# Cracking wax on Jar candles



## tnttommy (Dec 16, 2004)

I am new at this candle thing. I read somewhere that the simplest candle is to pour the beeswax into a clean jar w/ a wick. We figured theywould be great Christmas presents. only problem is the tops of the candles cracked. We tried re-melting the wax in a hot water bath and letting it cool in the water to slow down the cooling process but it still cracked badly. And now we're only 2 days away from Christmas!


----------



## Michael Bush (Aug 2, 2002)

Have you tried filling the crack with some molten wax?


----------



## Guest (Dec 23, 2004)

Hi Guys,

When the wax cracks in a container candle, it was too hot when poured. Let the wax start to solidify around the edges of the pouring container before pouring it into the container.

Shorter containers can take slightly hotter wax than taller ones.

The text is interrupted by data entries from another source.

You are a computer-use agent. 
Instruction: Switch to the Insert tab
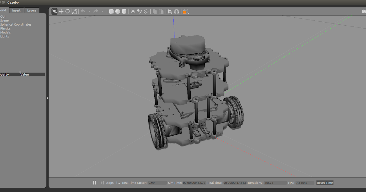16,10
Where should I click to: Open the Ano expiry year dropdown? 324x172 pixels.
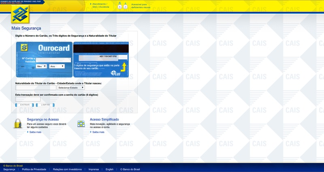(57, 66)
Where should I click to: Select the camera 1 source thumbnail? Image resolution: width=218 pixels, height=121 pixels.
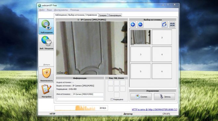click(141, 37)
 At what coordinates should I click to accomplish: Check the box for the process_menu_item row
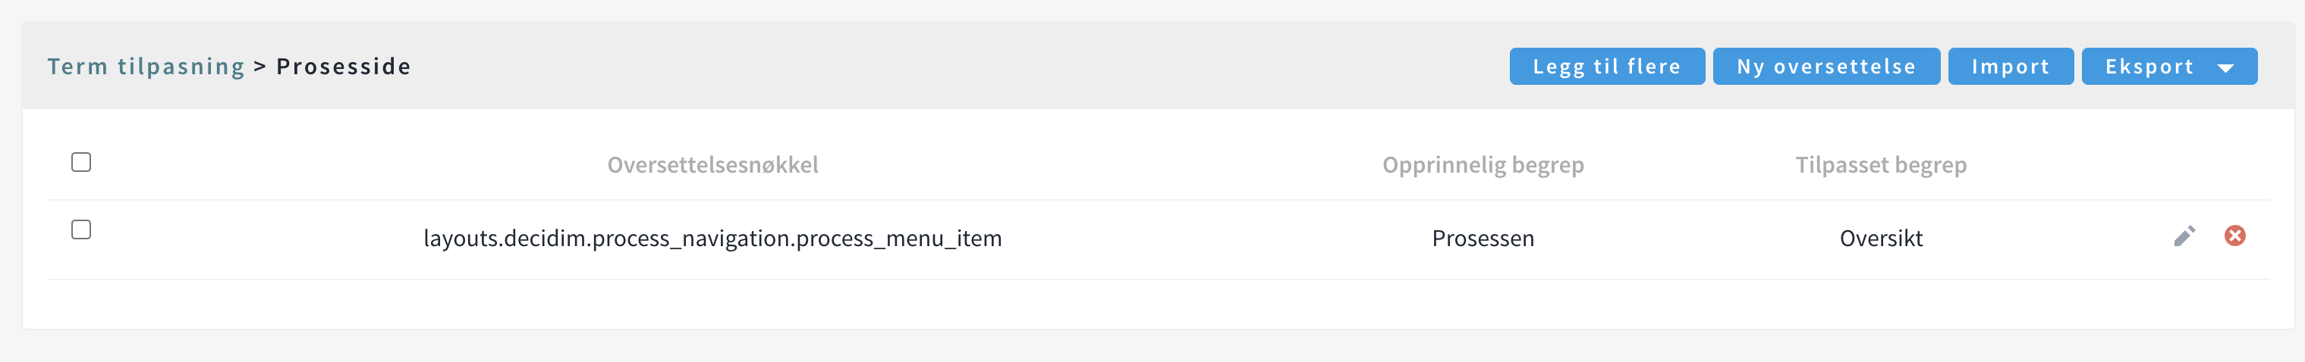(x=81, y=230)
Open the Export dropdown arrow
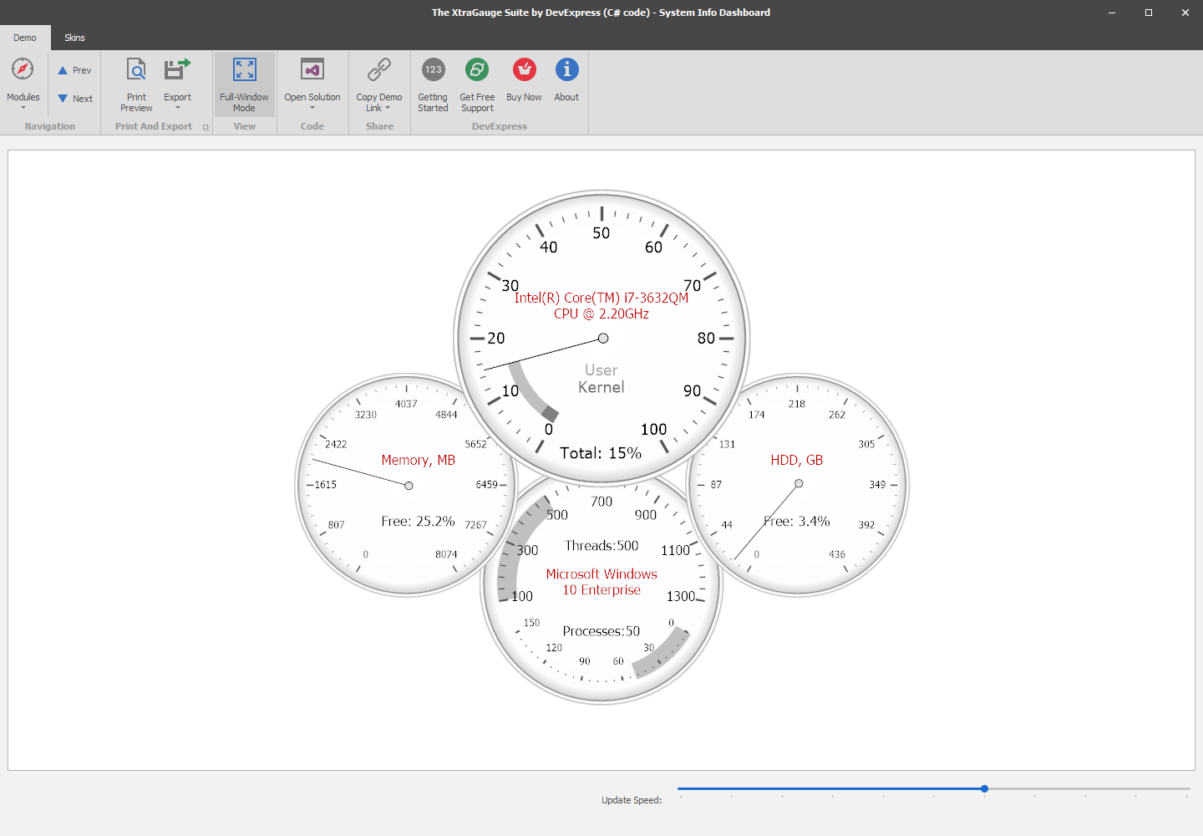 [x=177, y=106]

But it's best to pour wax when it's as cool as possible.

If there is room pour additional cooler wax into the containers to fill the cracks and top off the candle.

Regards
Dennis


----------



## BjornBee (Feb 7, 2003)

It will not help with glass jars, but with the metal candle molds this is something to consider.
I will pour the metal type molds with the wick sticking out the bottom of the mold, this being the end that the wick sticks through the little hole. This will end up being the top of the candle when i'm finished. I will overfill the mold by an amount that will let me then use my table saw to cut off the excess and have a perfect bottom. This eliminates any cracks or impressions left by the cooling wax. At least with the metal molds you can do this.

I also will say that for the wieght and cost of the wax, its much more profitable to hand dipp the candles. Most tapers are less than 2 ounzes, and compared to the wax for cylinders, jars and other molds, it can't be beat. You use alot of wax for the cylinder type candles and its hard to get people to pay for the capatable charge to tapers, on a wieght basis.


----------